Rockefeller returned a fathomless stare. Bell gazed back noncommittally, as he would in the highest-stakes poker game—neither averting his eyes nor staring—while Rockefeller reassessed him. He said nothing, though the silence between them stretched and stretched. The old man spoke at last.

“You appear to have studied my habits.”

“As would an assassin.”

“I may go abroad.”

“Baku?” said Bell.

Violence flared in the hooded eyes. “You know too much, Mr. Bell. Are you a spy?”

“I am imagining how an assassin stalks a man of many secrets—a victim like you. Baku is obvious: The newspapers are full of Russia’s troubles, and E. M. Hock’s History of the Oil Monopoly catalogs the territories in Europe and Asia that you’ve lost to Rothschild and the Nobels and Sir Marcus Samuel.”

“Are you a spy?” Rockefeller repeated. But he was, Bell guessed, assessing him carefully, and he strove to answer in a manner that would instill confidence and project the picture of a valuable man, seasoned in his craft, alert, observant, and deadly when challenged. A man John D. Rockefeller could trust to guard his life.

“I don’t have to be a spy to know that ‘the sun rising over the beautiful Mediterranean’ rises in the east—Russian oil in Baku and the Chinese and Indian refined oil markets you’re determined to dominate. If I were a spy, I would know the secret meaning of ‘children digging in the sand.’ I don’t. But the assassin has had more time to investigate and probably does know all about children digging in the sand. Would you feel safer if I accompany you as your bodyguard?”

“Name your salary.”

“I won’t work on salary. I’ve decided to start my own detective agency,” said Bell, embellishing the lie he had concocted with Joseph Van Dorn.

“I applaud your initiative,” said Rockefeller. “We’ll send you a contract.”

Isaac Bell drew a slim envelope from his coat. “I brought my own.”

“Presumptuous of you.”

“Not at all. I am modeling my business on yours.”

“I am an old man and beyond the influence of flattery. But I do wonder how you would compare a gumshoe to an oil man?”

“E. M. Hock wrote that you achieved your great success in the oil business by being ruthlessly efficient. I heard with my own ears your boast of efficiency to Mr. Van Dorn. In order to be the best ‘gumshoe’ in the private detective business, I had better be efficient.”

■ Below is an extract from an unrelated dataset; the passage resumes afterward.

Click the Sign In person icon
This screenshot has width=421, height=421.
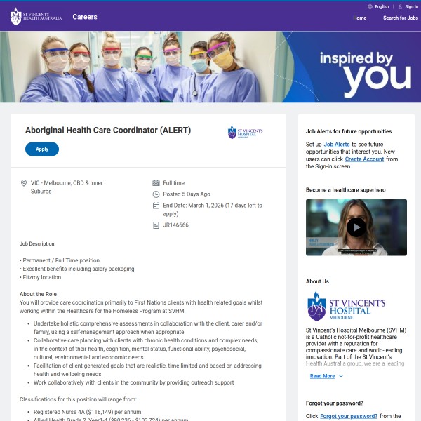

Rockefeller replied without a hint of expression, and Bell could not for the life of him tell if the man had a sense of humor. “You’ll know you’re efficient, Detective Bell, when they call you a monster.”

Bell said, “I will make the travel arrangements.”

“I have a man who handles them.”

“Not on this trip. I will decide the safest route.”

Rockefeller nodded agreement. “Of course, none of this is to be repeated. I want no one to know I have business in Baku. We must travel in the utmost secrecy.”

“That will make my job a lot easier,” said Bell. “When do you want to arrive?”

At Grand Central Station, which was being simultaneously demolished and expanded into an electrified Grand Central Terminal, the sidings reserved for private railcars offered connections to city telephone systems.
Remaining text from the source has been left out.